I drew in breath and released it.
Noel spoke through this.
“I flame all over your Insta.” He did a fall back snap to punctuate that, something I’d seen him do exactly two times before in our acquaintance when he wasn’t doing it for social media. “I’m like a one-man Queer Eye inserting my gems of wisdom in between your fabuloso fashion suggestions, and so I claim at least a quarter of your millions of followers.”

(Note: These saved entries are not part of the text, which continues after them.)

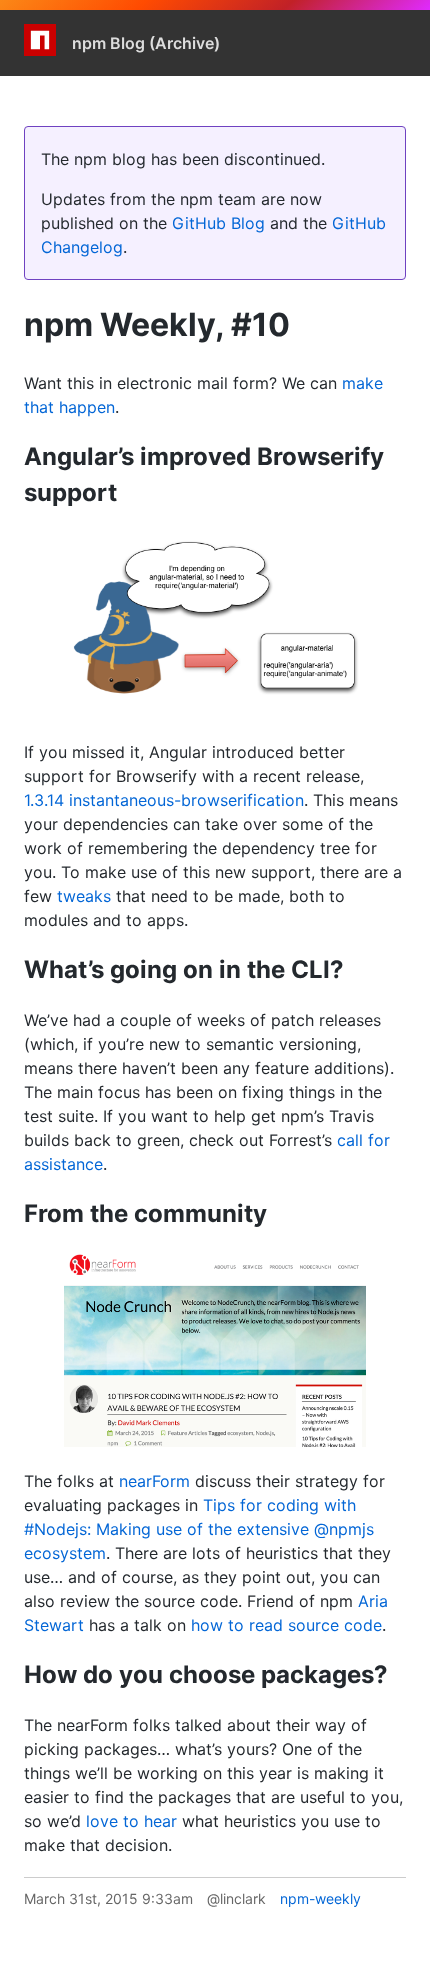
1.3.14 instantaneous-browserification (164, 800)
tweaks (84, 896)
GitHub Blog (218, 223)
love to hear (131, 1821)
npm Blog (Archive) (146, 43)
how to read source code (286, 1625)
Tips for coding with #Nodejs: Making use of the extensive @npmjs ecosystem (199, 1529)
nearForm (154, 1481)
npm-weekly (320, 1898)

He was not wrong about this.
“Now, tell mother what has your mind so far away,” he urged.
“Yves is gay.”
Noel snapped straight (or at least his body did, away from my desk).
“What?” he whispered.
“He came out to us yesterday.”
“The family meet wasn’t about Sabre becoming a baby daddy?”
Although (after I got through Sunday) I decided I’d give Remy a wide berth (it was September and I was thinking the next time I saw him should be Sabre’s graduation in May), I was rethinking that, since all thoughts went to baby daddy when they considered Sah calling a family meeting. And perhaps Remy and I should discuss it.
(Sah was his nickname because his full name was pronounced the French way, “sah-bru,” soft u, rather than the English way, “say-brr,” and because Manon couldn’t say it when she was little, she called him Sah-Sah, and a version of that stuck).